Studie der Uni München

"Erstklässler fitter als gedacht"

Kinder beim Sportunterricht
Täglich eine Stunde Sportunterricht, fordert der Sportdidaktiker Filip Mess. © imago/photothek
Von Lukas Schöne · 17.12.2017
Unsere Kinder werden nicht nur immer dicker, sie werden vor allem immer unsportlicher, wird häufig gewarnt. Stimmt nicht, heißt es in einer Studie der Uni München. Erstklässler seien beweglicher als angenommen.
Acht Uhr morgens, erste Stunde: Für die Schüler der 1a an der Münchner Klenzeschule beginnt der Tag mit Sportunterricht. Heute dürfen die Kinder spielen. Die Meisten machen gerne mit. In der 1 A herrscht Einigkeit: Sport ist das Lieblingsfach.
Die Montagssportstunde sei die Spielestunde, sagt Lehrerin Birgit Weiß. "Da machen wir vor allem viel Bewegung und da schauen wir immer, dass wir Lauf- und Fangspiele machen, wo gleich alle Kinder möglichst viel in Bewegung sind", erläutert sie das Konzept. "Da merken wir, die haben Lust dazu und brauchen das auch."

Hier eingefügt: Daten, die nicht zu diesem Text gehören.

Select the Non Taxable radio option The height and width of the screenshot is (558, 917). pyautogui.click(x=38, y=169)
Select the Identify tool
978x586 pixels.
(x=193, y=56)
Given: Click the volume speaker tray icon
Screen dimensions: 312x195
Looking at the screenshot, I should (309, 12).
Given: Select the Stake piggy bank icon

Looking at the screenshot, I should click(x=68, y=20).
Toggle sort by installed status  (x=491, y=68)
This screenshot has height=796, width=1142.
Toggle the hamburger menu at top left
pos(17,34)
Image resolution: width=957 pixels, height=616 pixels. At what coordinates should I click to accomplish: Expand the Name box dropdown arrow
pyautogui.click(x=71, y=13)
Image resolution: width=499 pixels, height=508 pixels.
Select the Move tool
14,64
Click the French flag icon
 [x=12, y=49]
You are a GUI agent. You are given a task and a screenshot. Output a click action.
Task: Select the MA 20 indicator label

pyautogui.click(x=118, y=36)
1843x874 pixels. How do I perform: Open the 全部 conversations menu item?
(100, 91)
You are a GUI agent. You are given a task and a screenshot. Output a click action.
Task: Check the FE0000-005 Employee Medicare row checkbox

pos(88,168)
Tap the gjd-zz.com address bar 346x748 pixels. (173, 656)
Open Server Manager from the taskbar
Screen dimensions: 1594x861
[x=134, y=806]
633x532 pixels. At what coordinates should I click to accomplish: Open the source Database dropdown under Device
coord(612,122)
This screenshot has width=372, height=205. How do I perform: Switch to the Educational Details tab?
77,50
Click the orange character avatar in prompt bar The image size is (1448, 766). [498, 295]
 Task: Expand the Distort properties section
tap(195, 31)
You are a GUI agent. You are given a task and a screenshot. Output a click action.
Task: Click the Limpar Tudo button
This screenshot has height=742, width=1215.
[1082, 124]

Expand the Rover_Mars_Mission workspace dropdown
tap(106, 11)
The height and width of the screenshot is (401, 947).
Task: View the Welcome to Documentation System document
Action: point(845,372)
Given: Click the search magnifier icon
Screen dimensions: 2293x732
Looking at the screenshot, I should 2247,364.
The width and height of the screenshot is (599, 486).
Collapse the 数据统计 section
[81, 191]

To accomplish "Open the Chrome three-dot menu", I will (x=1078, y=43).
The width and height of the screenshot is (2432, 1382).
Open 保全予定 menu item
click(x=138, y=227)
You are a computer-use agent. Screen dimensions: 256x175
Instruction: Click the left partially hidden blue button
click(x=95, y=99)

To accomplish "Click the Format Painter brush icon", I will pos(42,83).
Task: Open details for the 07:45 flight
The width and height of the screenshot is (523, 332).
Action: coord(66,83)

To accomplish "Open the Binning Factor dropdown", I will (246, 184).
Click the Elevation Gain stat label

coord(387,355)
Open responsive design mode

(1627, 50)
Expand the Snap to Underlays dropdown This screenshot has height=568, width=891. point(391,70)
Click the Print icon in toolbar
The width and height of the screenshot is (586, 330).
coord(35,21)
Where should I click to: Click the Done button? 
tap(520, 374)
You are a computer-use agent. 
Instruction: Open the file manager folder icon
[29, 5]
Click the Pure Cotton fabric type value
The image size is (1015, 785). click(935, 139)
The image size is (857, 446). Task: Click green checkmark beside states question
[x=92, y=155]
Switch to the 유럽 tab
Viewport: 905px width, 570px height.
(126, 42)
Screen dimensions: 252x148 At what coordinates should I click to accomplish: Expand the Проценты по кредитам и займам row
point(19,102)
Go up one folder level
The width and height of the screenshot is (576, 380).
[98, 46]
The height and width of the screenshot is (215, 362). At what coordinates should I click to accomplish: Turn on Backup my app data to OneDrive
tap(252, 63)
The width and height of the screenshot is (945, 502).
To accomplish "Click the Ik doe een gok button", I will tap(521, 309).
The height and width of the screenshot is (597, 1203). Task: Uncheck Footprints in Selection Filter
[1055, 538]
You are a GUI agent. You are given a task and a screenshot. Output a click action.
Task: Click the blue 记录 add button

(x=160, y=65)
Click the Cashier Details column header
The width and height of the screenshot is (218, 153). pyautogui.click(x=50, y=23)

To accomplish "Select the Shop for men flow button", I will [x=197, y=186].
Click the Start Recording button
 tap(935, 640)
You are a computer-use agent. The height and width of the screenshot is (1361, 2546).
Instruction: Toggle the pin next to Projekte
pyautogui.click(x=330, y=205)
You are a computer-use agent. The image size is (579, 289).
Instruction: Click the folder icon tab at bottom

Ergebnisse nicht repräsentativ für Deutschland

In Bayern haben Erstklässler nur zwei Stunden Sport in der Woche. Vielen ist das zu wenig. Oft heißt es, Grundschüler würden immer unsportlicher. Doch stimmt das überhaupt?
Sportdidaktiker Filip Mess von der Technischen Universität München hat seiner neusten Untersuchung den Titel gegeben "Erstklässler fitter als gedacht." Die wichtigsten Erkenntnisse seiner Studie: Die motorische Leistungsfähigkeit hätten sich "eigentlich nicht verschlechtert, von der Tendenz her sogar verbessert". Bei der Ausdauer der Jungs gebe es "eine leichte Verschlechterung, bei den Mädchen zeigt sich bei der Ausdauerleistungsfähigkeit keine Veränderung. Und wir sehen bei der Gleichgewichtsfähigkeit und bei der Schnelligkeit sogar Verbesserung in den letzten zehn Jahren."
Mess ist sich bewusst, dass seine Ergebnisse nicht repräsentativ für ganz Deutschland sind. Und er weiß auch, dass viele Forscherkollegen zu gegenteiligen Erkenntnissen gekommen sind.
An der Studie der TU München haben nur Kinder aus Baden-Baden teilgenommen, einer Region, die als wohlhabend gilt. Denn bis vor zwei Jahren hat Mess noch in Baden-Württemberg gearbeitet. In Bayern dagegen wäre es viel schwerer gewesen, die Genehmigung für eine solche Studie zu bekommen.

"Wir brauchen unbedingt die tägliche Sportstunde"

Eine klare Aussage liefert die Studie aber auf jeden Fall, meint Mess. "Der zentrale Wert, den wir aus der Studie ableiten, ist, dass wir andere Studiendesigns brauchen. Wir brauchen eine Methodik, die beispielsweise Kinder und Jugendliche aus einer Region Jahr für Jahr testet, um dann tatsächlich Aussagen über sogenannte säkulare Trends zu treffen." Säkulare Trends, also zeitliche Entwicklungen. "Und das kann man eben mit Studien, die nur zwei Messzeitpunkte haben, nicht machen."
Völlig abwegig scheinen die Ergebnisse der Münchner TU nicht zu sein. Denn auch das Karlsruher Institut für Technologie hat kürzlich herausgefunden, dass Kinder in Deutschland sich wieder mehr bewegen. Trotzdem stellen die Forscher fest, dass es zwar immer mehr sportliche, aber auch immer mehr unsportliche Kinder gibt.
Fazit: Es gibt noch reichlich Optimierungsbedarf. Filip Mess sieht vor allem die Politik in der Pflicht: "Wir brauchen unbedingt die tägliche Sportstunde", meint er - um dann auch "den Sportunterricht weiterzubringen" und damit auch "gesundheitliche Effekte" zu erzielen. "Ich weiß, das ist utopisch. Das werden wir niemals erreichen. Aber das wir zumindest diese drei Sportstunden erreichen. Und davon sind wir momentan noch leider weit entfernt."

Heidrun Thaiss, Leiterin der Bundeszentrale für gesundheitliche Aufklärung, widerspricht der Münchener Studie – und warnt: "Die Übersichtsarbeiten verdeutlichen sehr gut, dass die motorischen Leistungsfähigkeiten zwischen 1975 und 2006 um etwa zehn Prozent zurückgegangen ist." Auch die Gewichtsentwicklung lasse aufhorchen.